ERECTION AND ESTABLISHMENT OF THE ROYAL AUDIENCE, OR HIGH COURT OF JUSTICE, OF LIMA.

The disorders, disturbances, and injustices inseparable from a spirit of conquest, were productive of loud complaints which reached the throne of Spain. Worldly ambition, and the insatiable thirst of riches, revived in America those disastrous times, recorded in the sacred writings[1], "when there was not any king in Israel; but every man did that which was right in his own eyes." The implacable hatred subsisting between the partizans of Almagro and Pizarro, rendered the wisest provisions of little efficacy, and perpetuated the anarchy and confusion which are at all times destructive of the prosperity and growth of a rising state. It became necessary to apply a powerful remedy to these evils; and the establishment of an audience, or high court of justice, in the capital of Peru, was considered as the one the most appropriate to such circumstances.

By a royal schedule, dated in March 1543, the Emperor Charles V. suppressed the audience of Panama, which had been erected, in 1538, to administer justice in all the Spanish possessions of Terra Firma, Rio de la Plata, New Castille, and Toledo; and ordered, by another schedule of the same date, the establishment of an audience at Lima.
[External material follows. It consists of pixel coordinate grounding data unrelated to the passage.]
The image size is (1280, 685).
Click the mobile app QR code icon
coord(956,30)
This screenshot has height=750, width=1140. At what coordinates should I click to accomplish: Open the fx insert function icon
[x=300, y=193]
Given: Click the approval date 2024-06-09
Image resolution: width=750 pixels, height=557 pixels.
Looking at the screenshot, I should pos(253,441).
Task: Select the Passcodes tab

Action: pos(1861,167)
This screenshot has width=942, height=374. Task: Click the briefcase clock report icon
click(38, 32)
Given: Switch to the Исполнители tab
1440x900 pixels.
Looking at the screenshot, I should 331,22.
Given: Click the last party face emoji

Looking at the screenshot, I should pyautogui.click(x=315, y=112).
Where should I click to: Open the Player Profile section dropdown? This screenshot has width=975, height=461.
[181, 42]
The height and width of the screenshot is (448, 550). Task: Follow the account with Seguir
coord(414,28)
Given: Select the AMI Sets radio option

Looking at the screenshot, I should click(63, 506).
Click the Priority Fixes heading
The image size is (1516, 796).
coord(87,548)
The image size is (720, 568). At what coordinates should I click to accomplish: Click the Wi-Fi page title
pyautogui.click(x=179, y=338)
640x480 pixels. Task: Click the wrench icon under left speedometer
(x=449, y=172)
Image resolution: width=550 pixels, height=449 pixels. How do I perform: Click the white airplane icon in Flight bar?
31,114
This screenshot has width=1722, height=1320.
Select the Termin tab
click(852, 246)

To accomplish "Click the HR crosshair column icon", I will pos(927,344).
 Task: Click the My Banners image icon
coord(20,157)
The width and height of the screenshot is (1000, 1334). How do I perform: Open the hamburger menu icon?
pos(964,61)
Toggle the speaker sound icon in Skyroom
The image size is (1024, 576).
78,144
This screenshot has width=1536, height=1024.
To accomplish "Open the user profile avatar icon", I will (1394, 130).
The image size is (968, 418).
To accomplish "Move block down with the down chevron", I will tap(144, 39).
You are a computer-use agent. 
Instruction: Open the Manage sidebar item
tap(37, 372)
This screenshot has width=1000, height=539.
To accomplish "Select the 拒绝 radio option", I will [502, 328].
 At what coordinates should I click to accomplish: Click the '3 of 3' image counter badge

The inhabitants of Peru were thus freed from the painful necessity of seeking, at so great a distance, a redress of their grievances.

The number of complainants was considerable in every part of the kingdom, at the time of the promulgation of the forty ordinances, for the freedom and kind treatment of the Indians, drawn up by the council appointed to regulate the affairs of America, and confirmed at Barcelona by the Emperor in November, 1542. It therefore became essential to their strict observance, to make choice of a man of integrity and good moral conduct; which qualities having been found in Blasco Nunez Vela, inspector-general of the guards of Castille, he was appointed viceroy of Peru, and president of the royal audience, in preference to the Marechal of Navarre, and Don Antonio Leiva, who had been also named for these high employments.

The judges were appointed at the same time, and the choice fell on the licentiate Zepeda, who had held a similar employment in the Canary Isles; on Doctor Lison De Texada, alcaid of the court of Valladolid; on the licentiate Alvarez, advocate of that court; and on the licentiate Pedro Ortiz De Zarate, alcaid-major of Segovia. They embarked at San Lucar, with the viceroy, -in the month of November, 1543, and reached Panama on the eighteenth of February of the following year.

On the succeeding day, the licentiate Ramirez De Quinones, governor of Terra-Firma, visitor of the audience of Panama, and supreme judge of that of the confines of Guatemala and Nicaragua, ordered the licentiate Martinez, in his quality of chancellor, to deliver to the viceroy the royal seal. With the seal in his possession, the latter reached Lima on the 15th of May, 1544, without being accompanied by the judges, although they had been solicited to that effect.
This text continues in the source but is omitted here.